:: Metin Bloğu
Abaküs Yazılım
10. Daire
Esas No: 2016/15950
Karar No: 2021/50
Karar Tarihi: 18.01.2021

Danıştay 10. Daire 2016/15950 Esas 2021/50 Karar Sayılı İlamı

T.C.
D A N I Ş T A Y
ONUNCU DAİRE
Esas No : 2016/15950
Karar No : 2021/50

KARARIN DÜZELTİLMESİNİ
İSTEYEN (DAVALI) : ... Valiliği
VEKİLİ : Av. ...
KARŞI TARAF (DAVACI) : ...
VEKİLİ : Av. ...

İSTEMİN_KONUSU : ... İdare Mahkemesinin ... tarih ve E: ..., K: ... sayılı kararının onanmasına dair Danıştay Onuncu Dairesinin 09/06/2016 tarih ve E:2015/4995 K:2016/3195 sayılı kararının; 2577 sayılı İdari Yargılama Usulü Kanunu'nun Geçici 8. maddesi uyarınca uygulanmasına devam edilen 3622 sayılı Kanun ile değişik 54. maddesi uyarınca düzeltilmesi istenilmektedir.

YARGILAMA SÜRECİ :
Dava konusu istem: Gürcistan uyruklu davacının, Türk vatandaşı ile yapmış olduğu evlilik dolayısıyla tarafına verilen ikamet tezkeresi süresinin uzatılması istemiyle yaptığı başvurunun kabul edilmeyerek sınır dışı edilmesine yönelik işlemin iptali istenilmektedir.
::::
• _İstenenler_:
• A. Danıştay kararına göre davacı hangi ülkenin uyruğundadır?
• B. Danıştay kararının metnini son cümlesinden sonra sürdürün.
:: Veri Kümesi Kayıtları
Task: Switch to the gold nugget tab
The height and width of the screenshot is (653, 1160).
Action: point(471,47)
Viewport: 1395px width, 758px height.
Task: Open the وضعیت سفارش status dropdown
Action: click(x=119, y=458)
::::
• _Verilen Yanıtlar_:
• A. Davacı Gürcistan uyrukludur.

• B.
İlk Derece Mahkemesi kararının özeti: ... İdare Mahkemesinin ... tarih ve E: ..., K: ... sayılı kararıyla, Danıştay Onuncu Dairesinin 10/12/2014 tarih ve E:2010/9456, K:2014/7581 sayılı bozma kararına uyulmak suretiyle, evlilik ilişkisinin geçersizliğine hükmedilmesinin ancak adli yargı yerince bu konuda verilecek bir karar ile mümkün olduğu, yargı yerlerince verilmiş bir karar olmadıkça idarece, evliliğin formalite (muvazaalı) olduğu konusunda bir değerlendirme yapılarak idari işlem tesisine hukuken olanak bulunmadığı, bu sebeple, davacının kurmuş olduğu aile birliğinin korunması anayasal bir zorunluluk olup, davacının evlendiği tarihten sonra Türkiye'de ikamet etmesine engel teşkil edebilecek nedenler ortaya konulmadıkça ikamet tezkere süresi uzatılmayarak sınır dışı edilmesine karar verilmesine ilişkin dava konusu işlemde hukuka uyarlık bulunmadığı gerekçesiyle işlem iptal edilmiştir.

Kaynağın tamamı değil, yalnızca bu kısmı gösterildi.